A delayed start for the Financial Services Legislation Amendment Act regime is the right thing to do – but it could be a problem for proactive advice providers who had already started to move their businesses towards licensing, one financial services law expert says.

The Government has announced that the regime will now not take effect until at least March, giving advisers another nine months to complete their transitional licence application.

David Ireland, a partner at Dentons, said the delay would mean people applying for a financial advice provider (FAP) licence would have time to revisit their plans and make sure all was in order.

“While most will welcome the delay, those who had prepared themselves to go early may need to unwind things.”

He said there were a number of ways that businesses might now feel they had jumped too soon.

“Delaying FSLAA is the right thing to do but there is collateral damage at two or three different levels.”

He said some current RFAs might have decided that the new regime was one regulatory reform too many.

“They might have decided they don’t want to work in the FSLAA world and [will] exit the business, sold their client base because they are getting out, committed to getting out this quarter.

“Now they find actually they could have operated under the old model and have generated income for another nine months.
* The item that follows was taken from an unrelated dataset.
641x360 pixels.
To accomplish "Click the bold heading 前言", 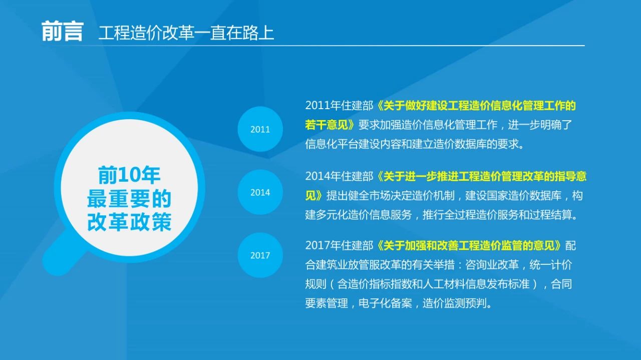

Given what’s happened, having trail commission coming in for nine months would have been quite good as opposed to offloading that now.”

Some advisers might have already “hitched their wagon to a particular provider train,” planning to come under their FAP because of the time pressure, he said, when they might have made a different decision with a bit more breathing room.

Many providers may also have sunk a lot of time and cost into getting systems set up that were intended to meet new requirements but would now have to be adjusted, he said.

Some had designed new platforms and processes, working on the basis that disclosure regulations would look like the drafts circulated – but it was likely that those would change between now and March as the Government had more time to finesse its requirements and consider feedback, he said.

“Organisations were starting to make decisions based on best guesses at the disclosure framework.”

Many had had to adjust their systems or build new ones that could automate some of those requirements and the investment could end up having been wasted, he said.

“Organisations in that position had to be going hell for leather to ensure they were able to comply with the new environment on June 29. They will now not be the best build to support FSLAA when it comes in at the earliest in March next year.

“People who made decisions with the best of intentions could end up with some wasted expenditure and wasted anxiety and effort.”

He said it would be important that people did not lose momentum through this period. Adviser business should not wait until the end of the year to think about progressing their licence applications, he said.

Full licensing will now not take effect until 2023.